Document =
Financial crises rarely arrive in a single, dramatic collapse. They build up over time, erupt in jolts, pause, then pick up again. Each headline might tell you things are stable or even safe, but history shows the dominoes fall one by one, not all at once. Jim Rickards, a veteran in economics and capital markets, puts it plainly: things are about to get a lot worse before they get better.
If you’re watching markets, holding assets, or just want to keep your money safe, understanding the cycles behind these crises can help you make smarter choices. Let’s break down Rickards’ insights on what’s really happening with the dollar, gold, interest rates, and why complacency is a risk all its own.
The Domino Effect in Financial Crises: It’s Never Just One Thing
Crises in finance work like a line of dominoes. They fall in order, sometimes with long pauses between each one. The story of the 2007–2008 financial crisis is a perfect example:
- Spring 2007: HSBC, a global bank, first reports mortgage-related losses.
- July–August 2007: Two Bear Stearns hedge funds collapse under the weight of high-risk mortgages.
- March 2008: Bear Stearns itself collapses.
- June 2008: Fannie Mae and Freddie Mac fail, both key players in US mortgages.
- August 2008: Congress steps in with a bailout.
- September 2008: Lehman Brothers files for bankruptcy.
While the public remembers Lehman’s downfall as the breaking point, these problems built up over almost 18 months. Each event knocked down another domino, spreading panic and loss through markets worldwide.
Rickards points out that today’s economic troubles aren’t over, not by a long shot. Too many people think the worst has passed, but the warning signs haven’t faded. “We’re in falling dominoes, it’s not over, it’ll get a lot worse and people should prepare for that but as usual they don’t… People are very complacent, Wall Street says it’s all good and people believe it, but they shouldn’t.”
Complacency is the biggest mistake: every crisis starts small and quietly, then grows into something bigger.
Tight Money and Rising Interest Rates: The Engine Behind the Trouble
A core part of Rickards’ warning involves the policy of tight money. When central banks lift interest rates, they make borrowing and investing more expensive. As of March 2022, US interest rates jumped from zero to five percent. Historical figures like Paul Volcker ramped rates into double digits decades ago, but even then, it took years.

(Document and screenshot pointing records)
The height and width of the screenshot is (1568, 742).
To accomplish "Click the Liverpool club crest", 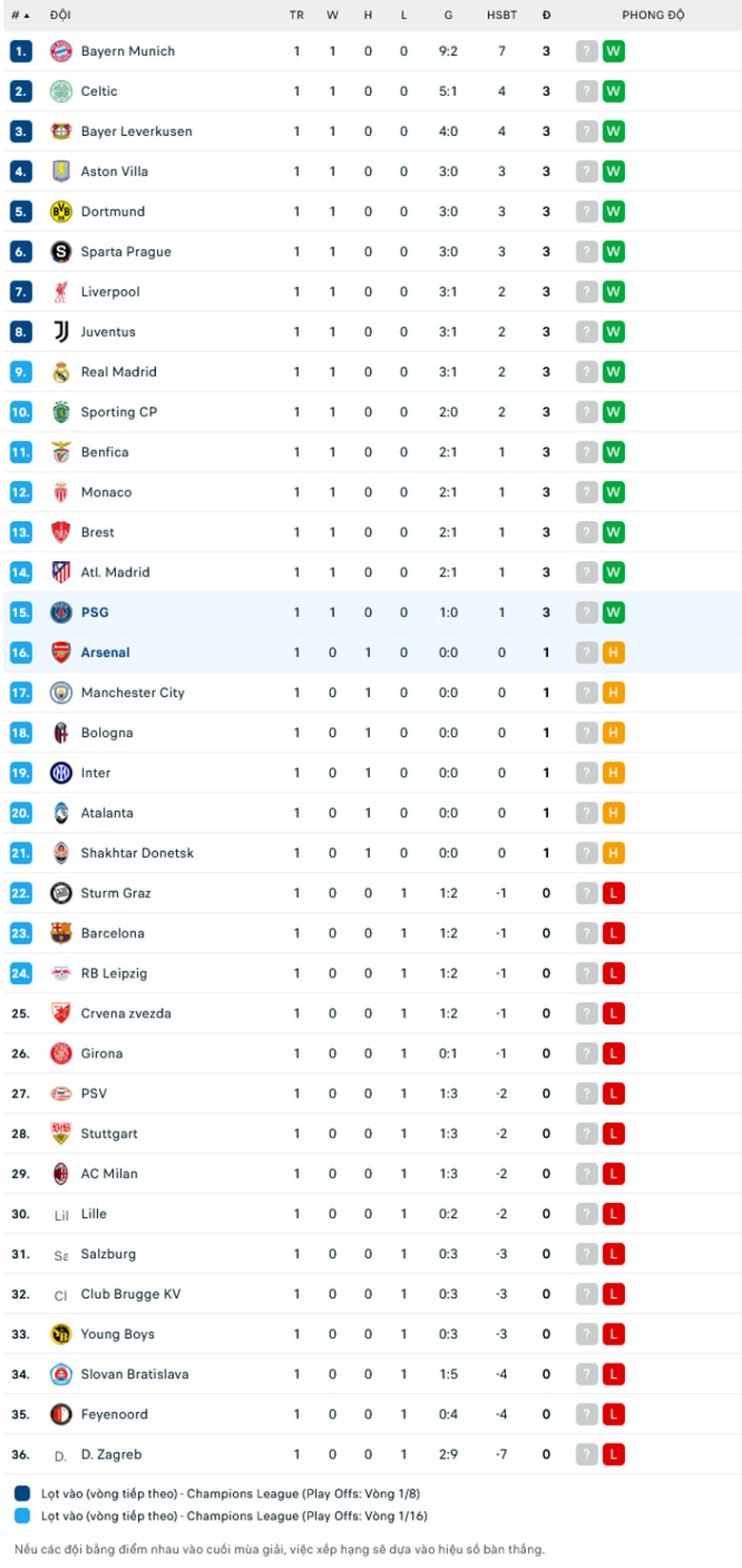I will [x=61, y=292].
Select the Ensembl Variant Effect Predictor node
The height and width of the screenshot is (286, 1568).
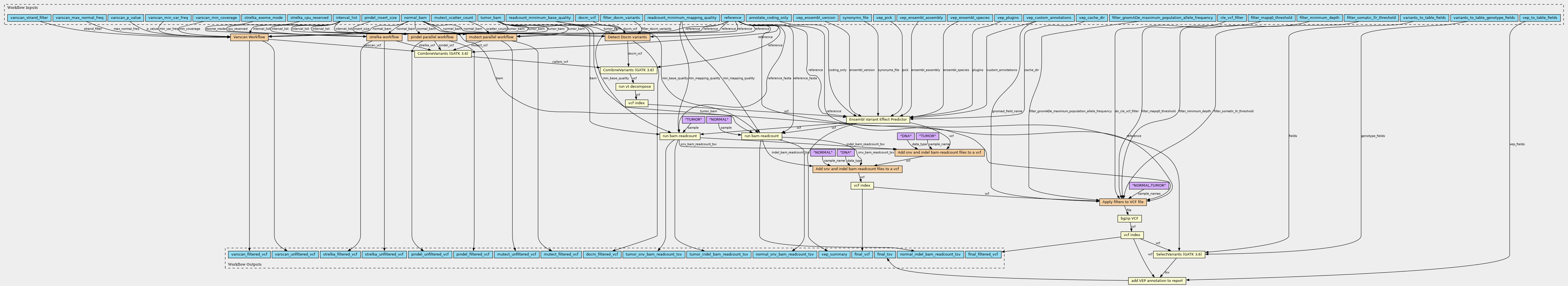click(877, 119)
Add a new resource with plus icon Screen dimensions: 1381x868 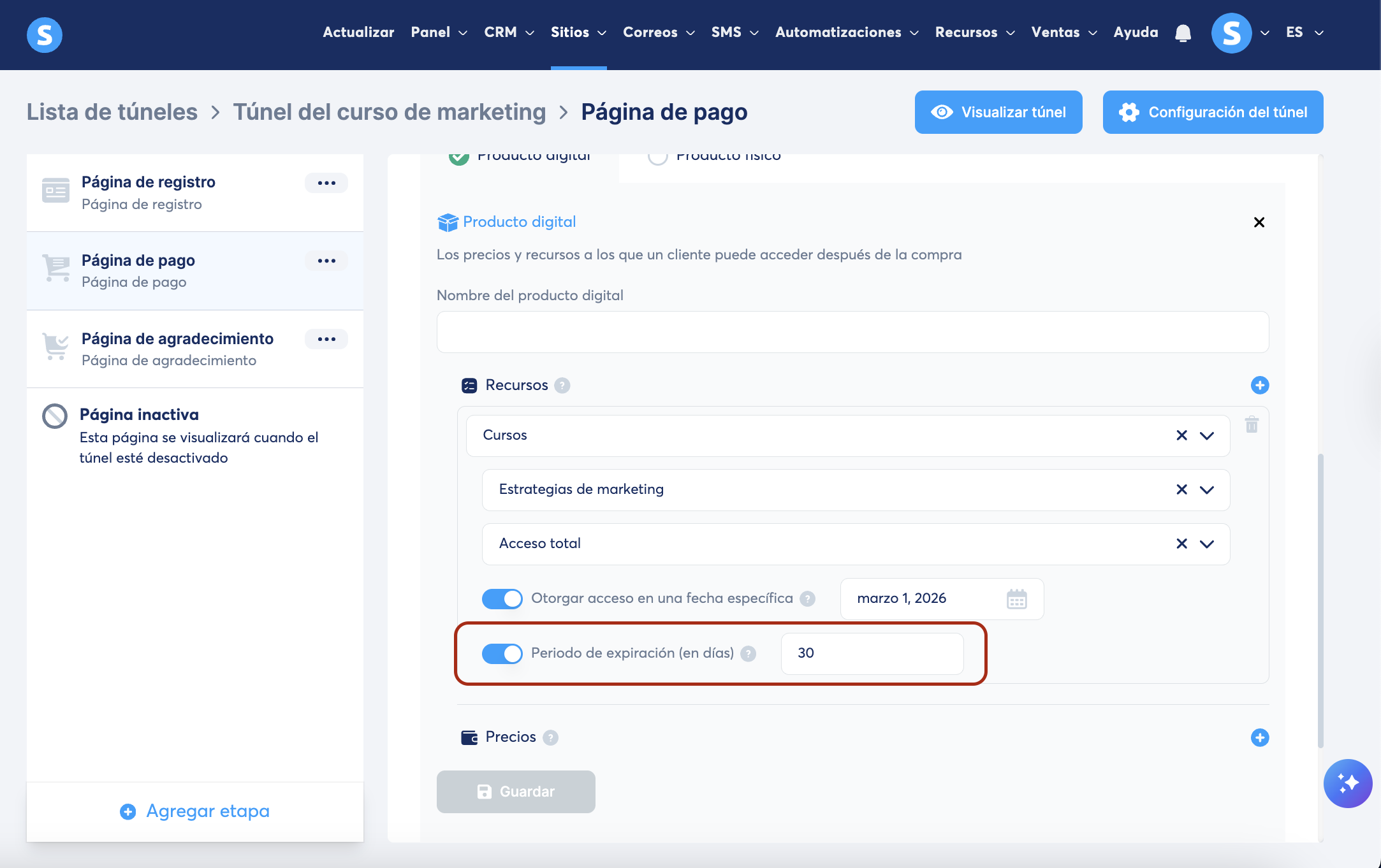tap(1259, 385)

Instruction 1 =
Answer these from the article on financial crises:
(a) In what month and year did Bear Stearns itself collapse?
(b) US interest rates jumped from zero to what level?
(c) What does the article call the biggest mistake?
Instruction 2 =
Extend the article on financial crises, picking up right after its final sentence.

Exercise result 1 =
(a) March 2008
(b) Five percent
(c) Complacency

Exercise result 2 =
As rates rise, the value of bonds falls. Bankers may hope losses are just on paper (“unrealized”), but the damage is real. In today’s financial system, confidence matters much more than the details on balance sheets. If investors, customers, or markets doubt a bank’s stability, that’s enough to trigger panic.
The Federal Reserve hasn’t signaled the end of their rate hikes either. Many experts on TV talk about a “pivot”—a belief that the Fed will pause or even cut rates soon. Rickards believes this thinking is wrong. Interest rates are likely to climb further, squeezing banks, borrowers, and investors for even longer.
Why does it matter?
- Underwater Bonds: Banks invested when rates were low. Now, as rates race higher, bond values sink, piling up losses.
- Poor Risk Management: Many bank managers either ignored or misunderstood the very real risks of a tougher policy. The Federal Reserve promised to keep raising rates to crush inflation. Banks should have prepared but didn’t.
- Fast-Moving Bank Runs: These losses erode trust. In a world where customers can empty accounts instantly by phone, trouble moves at the speed of a swipe.
The cycle is clear: rising rates → falling bond prices → bank confidence dips → risk of bank runs.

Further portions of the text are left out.